Document excerpt »
>> START

U.S. support: The U.S. relies on Jordan for counterterrorism assistance as well as its often constructive role in the Israeli-Palestinian peace process. Under the Hashemite royal family, Jordan has pursued one of the most consistently pro-American foreign policies in the Middle East. It has been rewarded with more than $6 billion in development aid since 1952; it's the second-largest recipient of U.S. foreign aid on a per-capita basis. In 2010, the U.S. and Jordan signed a development deal worth $360 million. The U.S. has also provided significant aid to the Jordan military, including a new fleet of F-16 fighters in 2007.  


Leader: Meles Zenawi

Record: The 2010 election, in which Prime Minister Meles Zenawi's party won a remarkable 99.6 percent of the vote, was the culmination of what Human Rights Watch called "the government's five-year strategy of systematically closing down space for political dissent and independent criticism." This included attacks and arrests of prominent opposition figures, the shutting down of newspapers and assaults on journalists critical of the government, and doling out international food aid as an incentive to get poor Ethiopians to join the ruling party.

In addition to attacks on domestic media and NGOs, the government also jammed broadcasts by Voice of America and Deutsche Welle in the run-up to the elections. The U.S. NGO Freedom House downgraded Ethiopia to "Not Free" for the first time in its annual Freedom in the World survey this year.

U.S. support: Bordered by Sudan and Somalia, Ethiopia benefits from being an at least nominally pro-American government in a very dangerous neighborhood. In 1998, U.S. President Bill Clinton described Zenawi as the leader of an "African Renaissance." Washington's strong support for Addis Ababa continued under President George W. Bush, who saw Zenawi's primarily Christian government as a bulwark against Islamic extremism in East Africa, and poured in millions in military aid. Bush opposed legislation linking military aid for Ethiopia to human rights and gave tacit support for the country's 2006 invasion of Somalia.

The rhetoric is somewhat less enthusiastic under the Obama administration -- the State Department strongly criticized the 2010 election, for instance -- but the U.S. will continue to fund Ethiopia to the tune of $583.5 million this year, despite evidence that the government is directly using this aid to suppress dissent. 


Leader: Yoweri Museveni

Record: Museveni talks a big game on democracy, economic development, and anti-corruption efforts, and to be fair he did institute a number of promising reforms early in his presidency, encouraging the development of free press and elections following decades of strongman rule. But the president has lately started to resemble his predecessors, abolishing term limits after nearly three decades in office, launching legal attacks on independent journalists, harassing opposition parties and flying a $50 million private jet while more than a third of his people live on less than $1 a day, having previously criticized other African leaders for indulging in similar perks. NGOs have also documented numerous cases of unlawful detention and torture by the country's Joint Anti-Terrorism Task Force.

Uganda came under international condemnation in 2010 for a proposed law, still pending, that would punish homosexuality with harsh sentences including the death penalty. Museveni initially supported the law, but later backed off after several countries in Europe threatened to withhold foreign aid. The country's most prominent gay rights activist, David Kato, was beaten to death on Jan. 27, just weeks after a popular tabloid published his photo along with the caption, "Hang Them."

>> END

Problem set »
a – In the excerpt on U.S. allies, what share of the vote did Meles Zenawi's party win in the 2010 election?
b – Rewrite the stretch of the excerpt on U.S. allies from "Record: The 2010" through "the ruling party.", putting "radio stations" in place of "newspapers".
c – Does the excerpt on U.S. allies support each statement? Answer yes or no for each, quoting the words that decide it.
(i) Jordan has received more than $6 billion in U.S. development aid since 1952.
(ii) Freedom House downgraded Ethiopia to "Partly Free" in its annual survey.
(iii) Museveni kept backing the proposed law on homosexuality after European countries threatened to withhold aid.

Supplied data »
>> START

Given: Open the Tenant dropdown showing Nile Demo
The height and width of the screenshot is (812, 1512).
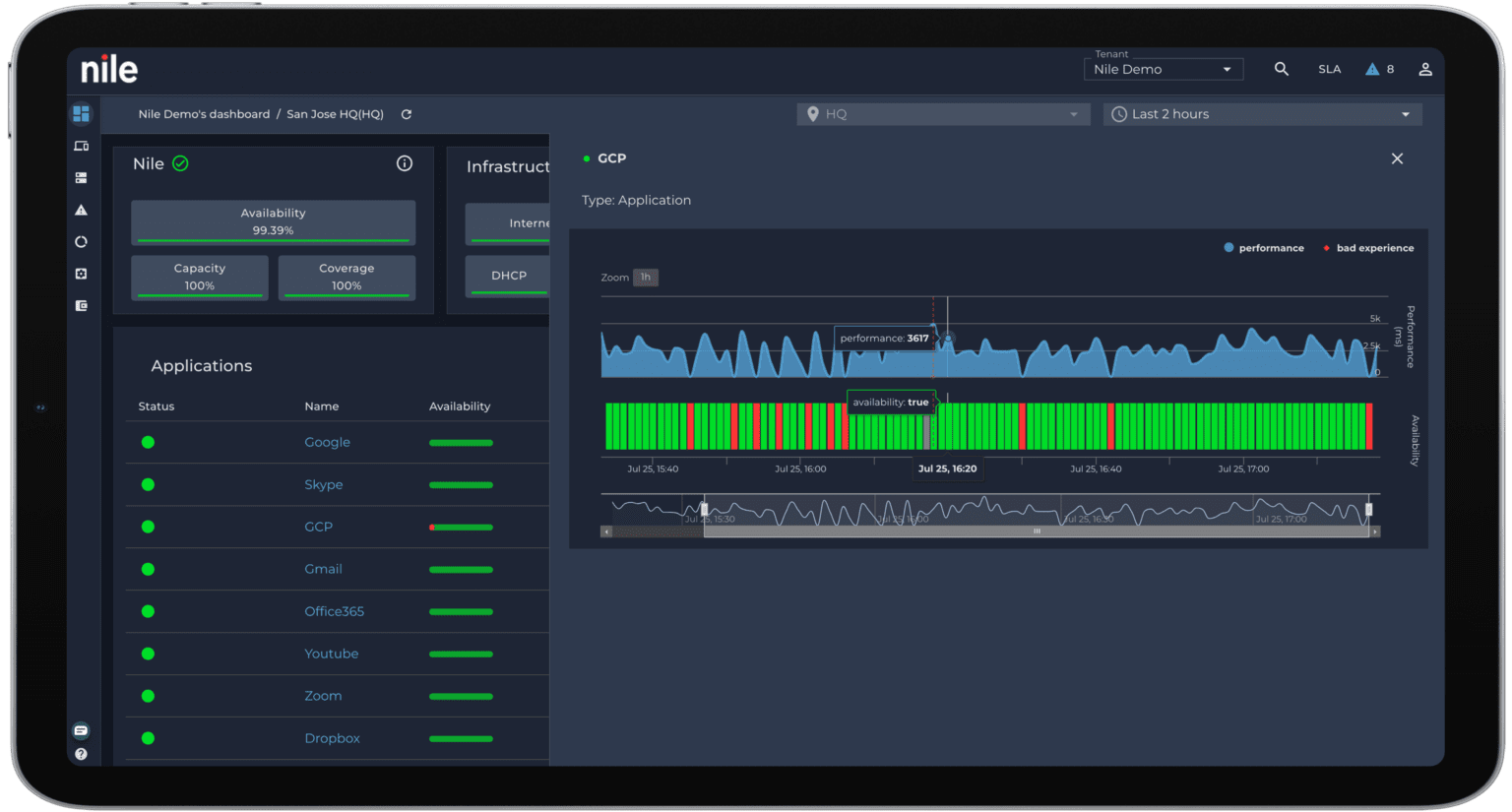Looking at the screenshot, I should point(1163,69).
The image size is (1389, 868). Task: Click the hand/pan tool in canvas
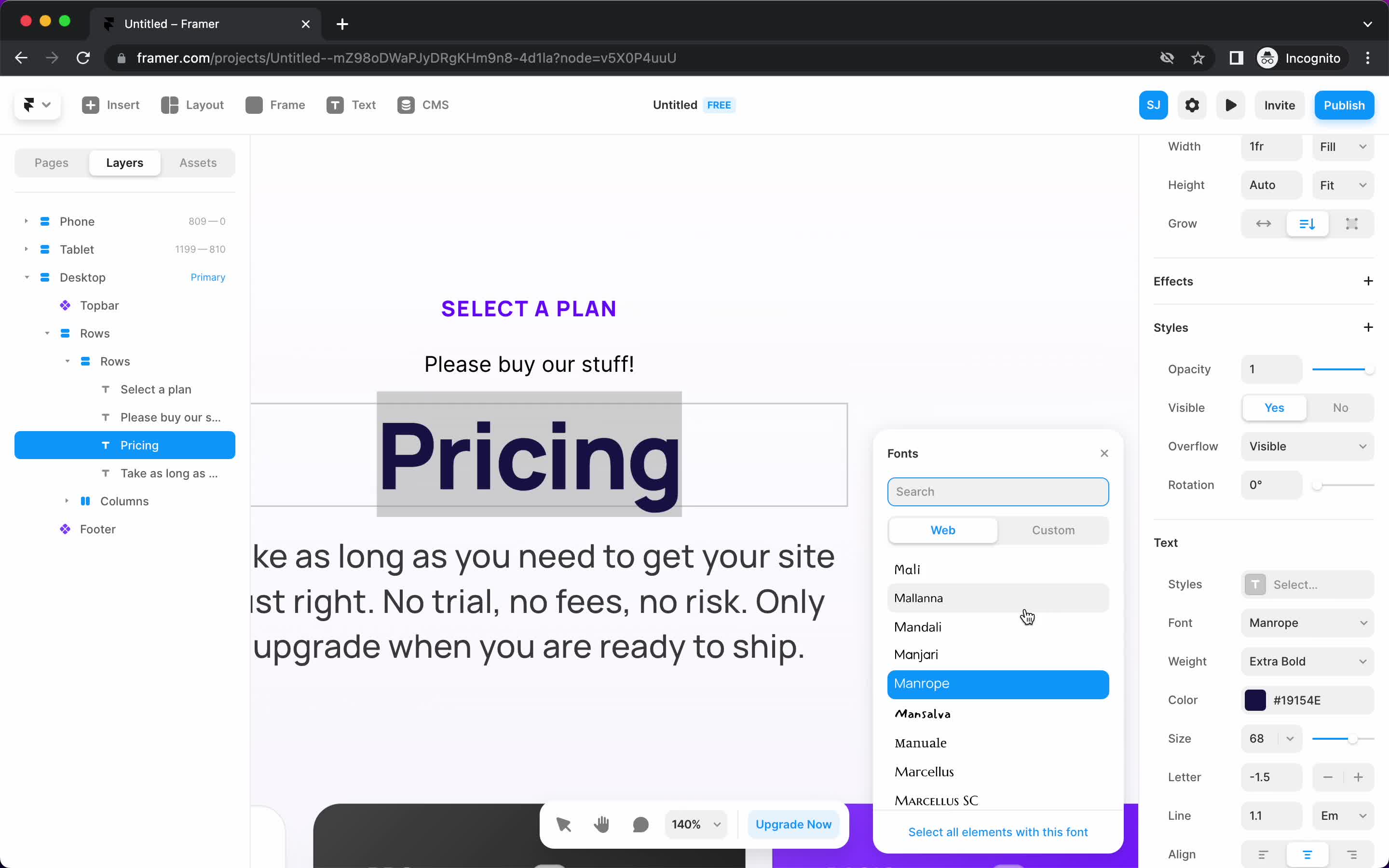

>> END

Task-by-task answers »
a – 99.6 percent

b –
Record: The 2010 election, in which Prime Minister Meles Zenawi's party won a remarkable 99.6 percent of the vote, was the culmination of what Human Rights Watch called "the government's five-year strategy of systematically closing down space for political dissent and independent criticism." This included attacks and arrests of prominent opposition figures, the shutting down of radio stations and assaults on journalists critical of the government, and doling out international food aid as an incentive to get poor Ethiopians to join the ruling party.

c –
(i) Yes: "It has been rewarded with more than $6 billion in development aid since 1952"
(ii) No: "downgraded Ethiopia to "Not Free" for the first time"
(iii) No: "later backed off after several countries in Europe threatened to withhold foreign aid"